AUGUSTA, Maine (NEWS CENTER) - Governor LePage stirred up both political parties in Augusta today, saying on a radio talk show -- and again in an interview with NEWS CENTER -- that he will veto every bill until the Legislature passes his plan to pay off the state's hospital debt.
The state owes hospitals $484 million, a debt that has accumulated over a number of years. Legislators changed the law in 2009 to eliminate the problem going forward, but the debt is still there. The Governor wants to sell bonds to borrow the money to pay off the state's share - roughly $186 million-- so the federal government will pay off the balance. The Governor proposes to pay back those bonds with profits from a new wholesale liquor contract. He has also said that once hospitals are p[aid, he will finally sign off on issuing about $100 million in other bonds for construction projects, which both political parties say will create some much-needed construction jobs.
Democrats have been un-enthusiastic about the plan, and Republicans have accused them of deliberately delaying the bill. Last week, democrats scheduled a public hearing on the hospital proposal for March 15. That led to the Governor's statement today, apparently intended to increase pressure on lawmakers to pass his plan. Gov. LePage told News Center that if the Legislature can quickly pass an emergency bil to let bars open early on St. Patrick's Day, it should pass his hospital bill just as quickly. He said he would veto any other bills that come to his desk before the hospital bill is passed.
Democratic leaders called it a threat to shut down government, and said that wasn't how the process should work. Democrats say they, too, want to pay off the hospital debt, but believe that proposal needs to take its place along-side other parts of the budget, and decide if paying the hospitals is the best use of money from the liquor contract.
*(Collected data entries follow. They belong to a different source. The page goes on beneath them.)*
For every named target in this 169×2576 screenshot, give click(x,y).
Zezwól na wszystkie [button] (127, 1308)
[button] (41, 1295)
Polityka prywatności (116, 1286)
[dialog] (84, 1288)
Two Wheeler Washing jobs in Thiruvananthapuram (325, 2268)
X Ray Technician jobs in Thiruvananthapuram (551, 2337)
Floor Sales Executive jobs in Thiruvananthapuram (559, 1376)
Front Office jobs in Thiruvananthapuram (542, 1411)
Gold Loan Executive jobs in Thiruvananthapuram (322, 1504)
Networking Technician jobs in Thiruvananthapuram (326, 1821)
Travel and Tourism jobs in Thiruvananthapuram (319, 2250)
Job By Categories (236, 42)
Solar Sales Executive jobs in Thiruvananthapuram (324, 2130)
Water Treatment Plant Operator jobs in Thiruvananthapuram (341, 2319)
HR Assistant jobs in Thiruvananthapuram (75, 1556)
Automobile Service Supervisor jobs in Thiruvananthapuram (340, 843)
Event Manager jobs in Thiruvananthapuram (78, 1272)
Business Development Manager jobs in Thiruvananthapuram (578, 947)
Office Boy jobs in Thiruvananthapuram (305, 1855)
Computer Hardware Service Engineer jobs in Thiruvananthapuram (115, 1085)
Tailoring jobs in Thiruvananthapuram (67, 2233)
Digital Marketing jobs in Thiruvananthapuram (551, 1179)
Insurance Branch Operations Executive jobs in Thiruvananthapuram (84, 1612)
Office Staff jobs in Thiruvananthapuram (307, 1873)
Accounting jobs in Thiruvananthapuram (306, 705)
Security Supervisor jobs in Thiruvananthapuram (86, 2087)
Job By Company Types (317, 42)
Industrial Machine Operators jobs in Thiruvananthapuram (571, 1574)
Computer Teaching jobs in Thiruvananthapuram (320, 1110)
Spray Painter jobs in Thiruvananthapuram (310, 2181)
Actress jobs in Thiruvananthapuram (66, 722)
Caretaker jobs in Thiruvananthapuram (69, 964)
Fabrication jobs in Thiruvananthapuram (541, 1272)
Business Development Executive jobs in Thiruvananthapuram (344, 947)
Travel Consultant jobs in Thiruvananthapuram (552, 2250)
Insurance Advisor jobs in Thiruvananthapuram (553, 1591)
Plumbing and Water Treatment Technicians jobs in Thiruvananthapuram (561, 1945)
Late this afternoon, the Governor appeared to back off from his earlier statements, telling GOP leaders he will not veto bills that have "significant bipartisan support" or create jobs.
Democrats, meanwhile, are also raising questions about the proposed new liquor contract. The Director of the state's Bureau of Alcoholic Beverages and Lottery said today the LePage Administration's proposal would still contract the wholesale business to a private company, as it does now.